Activity: Reply with one number only: the count of lines below that contain the word "will".

(Collected data)
---*---

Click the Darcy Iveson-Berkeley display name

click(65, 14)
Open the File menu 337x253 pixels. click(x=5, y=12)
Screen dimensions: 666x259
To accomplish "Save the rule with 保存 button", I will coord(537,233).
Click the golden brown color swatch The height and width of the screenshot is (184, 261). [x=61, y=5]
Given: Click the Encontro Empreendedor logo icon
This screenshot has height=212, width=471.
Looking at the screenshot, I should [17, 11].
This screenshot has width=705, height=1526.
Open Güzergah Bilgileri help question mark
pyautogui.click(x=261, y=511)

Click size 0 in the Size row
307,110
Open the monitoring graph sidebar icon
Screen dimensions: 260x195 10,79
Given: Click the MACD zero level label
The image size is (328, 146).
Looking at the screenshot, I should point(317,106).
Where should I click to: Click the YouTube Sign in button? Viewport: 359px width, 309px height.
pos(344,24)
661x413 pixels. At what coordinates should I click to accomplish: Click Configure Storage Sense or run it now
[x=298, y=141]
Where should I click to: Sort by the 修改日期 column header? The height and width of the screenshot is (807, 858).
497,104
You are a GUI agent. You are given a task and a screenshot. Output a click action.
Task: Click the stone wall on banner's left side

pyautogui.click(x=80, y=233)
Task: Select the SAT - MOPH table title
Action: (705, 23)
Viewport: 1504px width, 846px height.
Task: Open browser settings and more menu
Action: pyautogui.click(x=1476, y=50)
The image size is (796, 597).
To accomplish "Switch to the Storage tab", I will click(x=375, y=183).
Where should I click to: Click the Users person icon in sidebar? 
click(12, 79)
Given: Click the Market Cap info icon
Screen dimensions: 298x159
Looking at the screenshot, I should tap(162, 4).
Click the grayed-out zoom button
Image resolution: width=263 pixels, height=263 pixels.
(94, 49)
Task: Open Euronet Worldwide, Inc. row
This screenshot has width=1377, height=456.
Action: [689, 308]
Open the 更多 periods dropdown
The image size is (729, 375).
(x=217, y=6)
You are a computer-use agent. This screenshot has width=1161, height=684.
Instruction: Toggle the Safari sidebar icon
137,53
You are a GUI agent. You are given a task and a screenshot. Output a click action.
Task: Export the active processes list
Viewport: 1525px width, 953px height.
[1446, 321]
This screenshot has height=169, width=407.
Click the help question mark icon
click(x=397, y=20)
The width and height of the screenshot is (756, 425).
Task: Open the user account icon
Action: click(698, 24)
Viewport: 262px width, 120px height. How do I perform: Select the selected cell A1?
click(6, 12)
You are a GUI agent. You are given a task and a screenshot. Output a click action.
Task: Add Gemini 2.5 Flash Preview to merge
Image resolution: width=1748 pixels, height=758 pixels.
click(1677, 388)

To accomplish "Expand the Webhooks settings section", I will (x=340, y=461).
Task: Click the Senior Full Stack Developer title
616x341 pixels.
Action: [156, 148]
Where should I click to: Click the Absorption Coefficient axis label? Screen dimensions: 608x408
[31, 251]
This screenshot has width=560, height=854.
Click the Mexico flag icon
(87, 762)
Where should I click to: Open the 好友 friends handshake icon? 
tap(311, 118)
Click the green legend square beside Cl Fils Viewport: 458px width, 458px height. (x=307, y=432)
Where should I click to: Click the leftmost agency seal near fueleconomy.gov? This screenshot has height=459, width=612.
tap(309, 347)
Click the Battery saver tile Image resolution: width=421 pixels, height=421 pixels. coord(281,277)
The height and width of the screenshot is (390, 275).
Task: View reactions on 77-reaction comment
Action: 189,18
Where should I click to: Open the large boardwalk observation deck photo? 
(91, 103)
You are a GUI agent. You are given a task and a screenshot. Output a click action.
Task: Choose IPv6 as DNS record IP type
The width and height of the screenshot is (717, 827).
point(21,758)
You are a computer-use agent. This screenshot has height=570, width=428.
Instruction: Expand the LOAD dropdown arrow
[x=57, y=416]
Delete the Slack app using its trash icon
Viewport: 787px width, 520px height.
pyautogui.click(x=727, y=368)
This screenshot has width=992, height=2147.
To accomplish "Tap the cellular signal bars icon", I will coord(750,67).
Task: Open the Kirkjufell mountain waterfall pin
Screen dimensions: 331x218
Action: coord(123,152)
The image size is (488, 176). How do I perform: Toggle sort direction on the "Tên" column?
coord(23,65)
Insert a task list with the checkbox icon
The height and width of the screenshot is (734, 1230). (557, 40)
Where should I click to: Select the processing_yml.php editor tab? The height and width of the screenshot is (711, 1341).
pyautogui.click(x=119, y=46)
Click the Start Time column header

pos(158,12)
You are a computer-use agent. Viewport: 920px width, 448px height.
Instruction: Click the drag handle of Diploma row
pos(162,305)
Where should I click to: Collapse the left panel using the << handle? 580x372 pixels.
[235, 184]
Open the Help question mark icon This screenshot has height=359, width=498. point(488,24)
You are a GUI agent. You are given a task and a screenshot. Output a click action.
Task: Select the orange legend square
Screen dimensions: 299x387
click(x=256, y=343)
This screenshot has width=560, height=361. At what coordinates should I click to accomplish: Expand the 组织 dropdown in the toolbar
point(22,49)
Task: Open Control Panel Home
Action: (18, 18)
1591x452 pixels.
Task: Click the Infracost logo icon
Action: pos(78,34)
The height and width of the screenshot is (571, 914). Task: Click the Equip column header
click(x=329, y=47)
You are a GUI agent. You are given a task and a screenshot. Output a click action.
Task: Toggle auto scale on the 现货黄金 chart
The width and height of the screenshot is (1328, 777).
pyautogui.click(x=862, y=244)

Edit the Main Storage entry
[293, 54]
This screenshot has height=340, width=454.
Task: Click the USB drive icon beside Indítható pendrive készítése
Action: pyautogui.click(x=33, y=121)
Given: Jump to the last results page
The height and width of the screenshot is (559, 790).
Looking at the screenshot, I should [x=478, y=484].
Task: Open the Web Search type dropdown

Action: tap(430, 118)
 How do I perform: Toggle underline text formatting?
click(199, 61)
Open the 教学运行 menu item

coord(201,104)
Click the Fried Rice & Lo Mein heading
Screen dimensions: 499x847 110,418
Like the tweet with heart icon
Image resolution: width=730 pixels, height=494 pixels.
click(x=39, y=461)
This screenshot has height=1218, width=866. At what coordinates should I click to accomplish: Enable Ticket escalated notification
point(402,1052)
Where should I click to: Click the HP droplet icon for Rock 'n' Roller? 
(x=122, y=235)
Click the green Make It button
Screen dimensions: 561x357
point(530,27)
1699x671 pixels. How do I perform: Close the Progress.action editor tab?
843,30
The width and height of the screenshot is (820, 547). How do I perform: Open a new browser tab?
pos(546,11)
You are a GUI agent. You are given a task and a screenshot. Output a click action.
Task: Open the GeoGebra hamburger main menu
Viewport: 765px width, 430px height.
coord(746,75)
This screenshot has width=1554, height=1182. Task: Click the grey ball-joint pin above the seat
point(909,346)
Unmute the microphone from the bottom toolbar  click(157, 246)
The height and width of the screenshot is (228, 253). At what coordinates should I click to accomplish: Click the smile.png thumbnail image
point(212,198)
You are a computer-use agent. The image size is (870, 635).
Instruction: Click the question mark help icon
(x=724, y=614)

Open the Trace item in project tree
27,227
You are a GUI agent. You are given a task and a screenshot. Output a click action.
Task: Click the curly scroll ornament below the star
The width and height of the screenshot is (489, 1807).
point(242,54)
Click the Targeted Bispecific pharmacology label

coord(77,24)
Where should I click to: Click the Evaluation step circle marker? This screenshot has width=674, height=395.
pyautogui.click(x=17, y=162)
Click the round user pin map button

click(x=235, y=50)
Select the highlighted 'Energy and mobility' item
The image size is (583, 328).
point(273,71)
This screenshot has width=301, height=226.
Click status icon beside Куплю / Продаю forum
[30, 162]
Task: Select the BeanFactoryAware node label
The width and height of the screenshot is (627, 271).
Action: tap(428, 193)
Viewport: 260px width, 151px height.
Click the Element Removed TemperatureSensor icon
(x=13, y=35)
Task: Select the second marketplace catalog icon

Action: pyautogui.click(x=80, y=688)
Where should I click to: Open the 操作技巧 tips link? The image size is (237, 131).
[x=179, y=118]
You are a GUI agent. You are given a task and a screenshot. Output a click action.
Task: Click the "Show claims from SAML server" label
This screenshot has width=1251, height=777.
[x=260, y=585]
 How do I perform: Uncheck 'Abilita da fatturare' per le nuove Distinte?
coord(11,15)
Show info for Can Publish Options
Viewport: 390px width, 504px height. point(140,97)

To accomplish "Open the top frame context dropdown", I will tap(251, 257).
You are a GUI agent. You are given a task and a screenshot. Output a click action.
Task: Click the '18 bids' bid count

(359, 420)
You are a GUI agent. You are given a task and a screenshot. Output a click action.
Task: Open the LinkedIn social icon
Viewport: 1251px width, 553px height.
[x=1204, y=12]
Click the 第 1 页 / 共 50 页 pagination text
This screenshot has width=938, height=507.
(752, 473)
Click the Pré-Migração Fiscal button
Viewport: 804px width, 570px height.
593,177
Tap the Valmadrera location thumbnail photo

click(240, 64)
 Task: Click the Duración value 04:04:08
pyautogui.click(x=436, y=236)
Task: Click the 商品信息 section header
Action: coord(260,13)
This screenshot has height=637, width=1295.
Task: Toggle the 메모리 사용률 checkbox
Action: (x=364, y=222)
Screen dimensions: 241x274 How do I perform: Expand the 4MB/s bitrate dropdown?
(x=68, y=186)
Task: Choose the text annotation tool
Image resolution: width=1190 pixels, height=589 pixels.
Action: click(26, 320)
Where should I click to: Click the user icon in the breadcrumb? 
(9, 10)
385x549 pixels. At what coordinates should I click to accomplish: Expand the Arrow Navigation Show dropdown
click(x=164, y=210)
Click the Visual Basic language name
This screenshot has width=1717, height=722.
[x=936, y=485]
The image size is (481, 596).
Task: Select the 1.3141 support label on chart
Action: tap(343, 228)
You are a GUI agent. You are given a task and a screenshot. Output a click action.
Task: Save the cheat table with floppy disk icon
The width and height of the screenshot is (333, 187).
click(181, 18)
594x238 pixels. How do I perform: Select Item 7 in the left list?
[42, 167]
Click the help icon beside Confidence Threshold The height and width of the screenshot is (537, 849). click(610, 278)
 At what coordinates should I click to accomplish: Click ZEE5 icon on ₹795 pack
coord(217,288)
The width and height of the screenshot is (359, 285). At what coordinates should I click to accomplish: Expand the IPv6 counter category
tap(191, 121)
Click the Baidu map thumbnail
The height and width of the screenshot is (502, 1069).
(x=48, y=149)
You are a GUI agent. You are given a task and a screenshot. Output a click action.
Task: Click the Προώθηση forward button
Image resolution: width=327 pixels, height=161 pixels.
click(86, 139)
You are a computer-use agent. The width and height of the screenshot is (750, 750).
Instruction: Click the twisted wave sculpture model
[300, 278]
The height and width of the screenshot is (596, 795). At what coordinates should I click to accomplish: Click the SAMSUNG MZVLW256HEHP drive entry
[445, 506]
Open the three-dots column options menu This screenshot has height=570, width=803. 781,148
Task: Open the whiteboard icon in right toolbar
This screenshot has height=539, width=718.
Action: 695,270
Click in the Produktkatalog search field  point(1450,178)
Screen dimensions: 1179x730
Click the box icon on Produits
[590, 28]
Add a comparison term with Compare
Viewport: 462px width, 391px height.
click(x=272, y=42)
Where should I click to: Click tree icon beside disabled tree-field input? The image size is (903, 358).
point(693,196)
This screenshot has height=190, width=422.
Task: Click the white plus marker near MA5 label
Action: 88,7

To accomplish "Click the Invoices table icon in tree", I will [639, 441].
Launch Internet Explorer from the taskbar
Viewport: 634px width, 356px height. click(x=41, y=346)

---*---

Your solution: 6